Proxy filing
Logotype for Digimarc Corporation

Digimarc (DMRC) Proxy filing summary

Event summary combining transcript, slides, and related documents.

Logotype for Digimarc Corporation

Proxy filing summary

24 Mar, 2026

Executive summary

  • Shareholders are asked to approve a reorganization where the company becomes a wholly owned subsidiary of a new holding company, with a share-for-share exchange, and to elect eight directors, ratify the auditor, approve executive compensation, and allow adjournment if needed.

  • The reorganization aims to achieve substantial cash savings, reduce share dilution, enhance talent retention, and better align equity compensation with shareholder value creation.

  • The holding company structure will not change the business, financials, or shareholder rights in any material way; shares will continue to trade under the same ticker.

  • The board unanimously recommends voting in favor of all proposals, citing fairness and best interests for shareholders.

Voting matters and shareholder proposals

  • Proposals include: (1) reorganization and merger, (2) election of eight directors for one year, (3) ratification of KPMG LLP as auditor, (4) advisory approval of executive compensation, (5) adjournment if more votes are needed, and (6) other business.

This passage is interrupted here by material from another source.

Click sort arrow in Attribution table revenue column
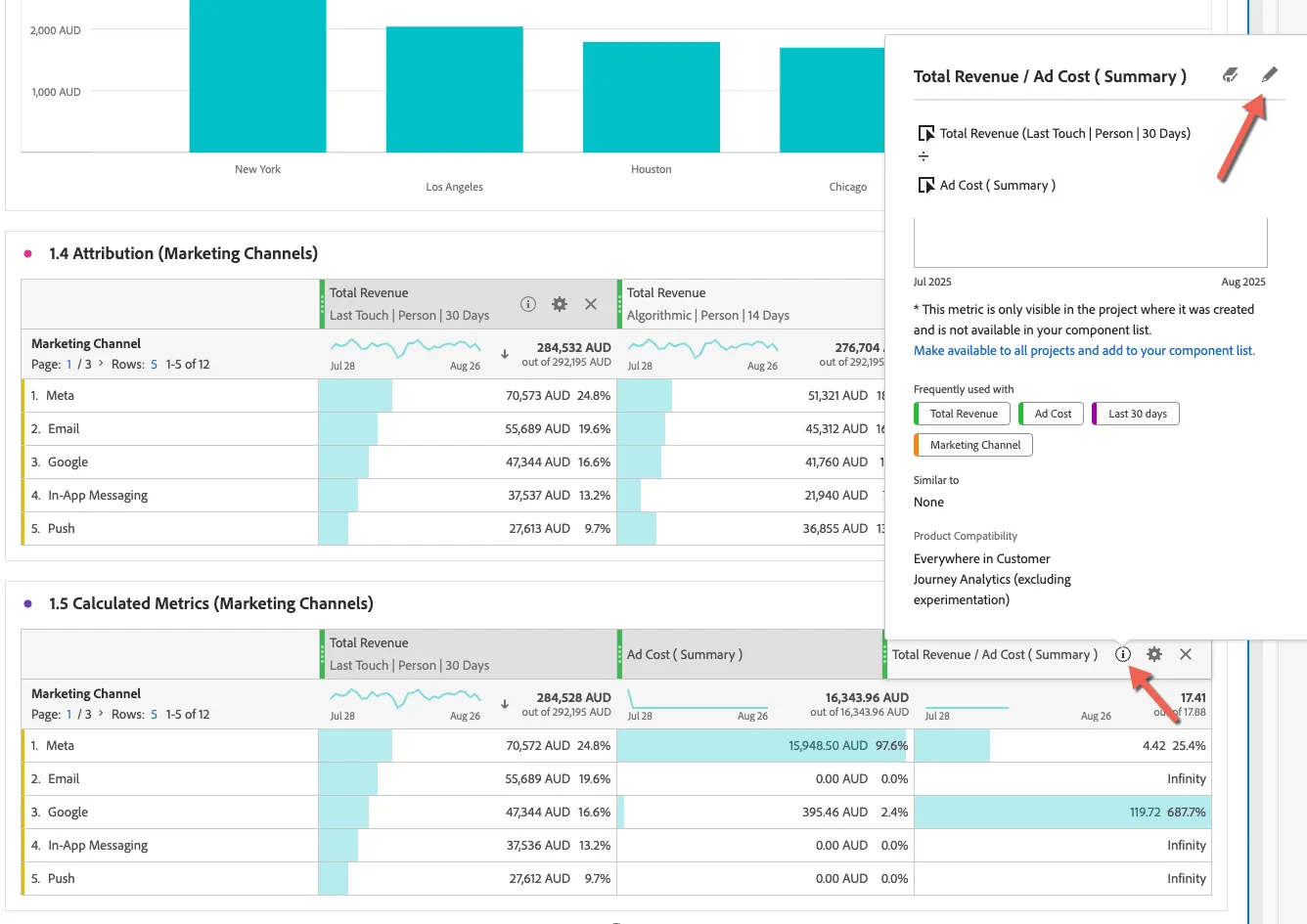Screen dimensions: 1307x924 click(x=505, y=354)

  • Approval of the reorganization requires a majority of all votes entitled to be cast; abstentions and broker non-votes count as against.

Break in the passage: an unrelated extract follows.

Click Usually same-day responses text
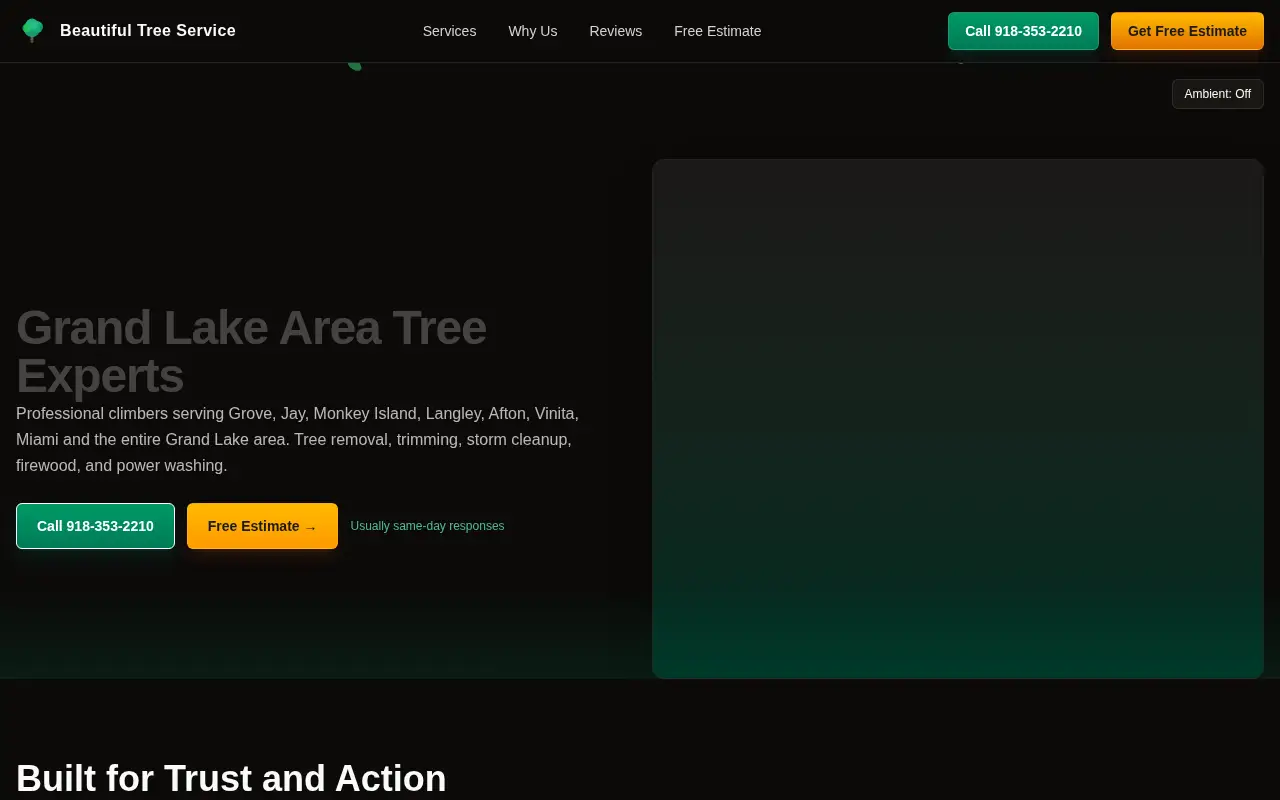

  • Shareholders may submit proposals for the next annual meeting by specified deadlines and procedures.

Board of directors and corporate governance

  • The board consists of eight directors, all but one of whom are independent under Nasdaq rules.

  • Board committees include Audit, Compensation and Talent Management, and Governance, Nominating, and Sustainability, each with defined oversight roles.

  • Annual board and committee performance assessments inform director tenure and leadership decisions.

  • Stock ownership guidelines require significant holdings by directors and executives to align interests with shareholders.

  • Succession planning and board diversity are emphasized.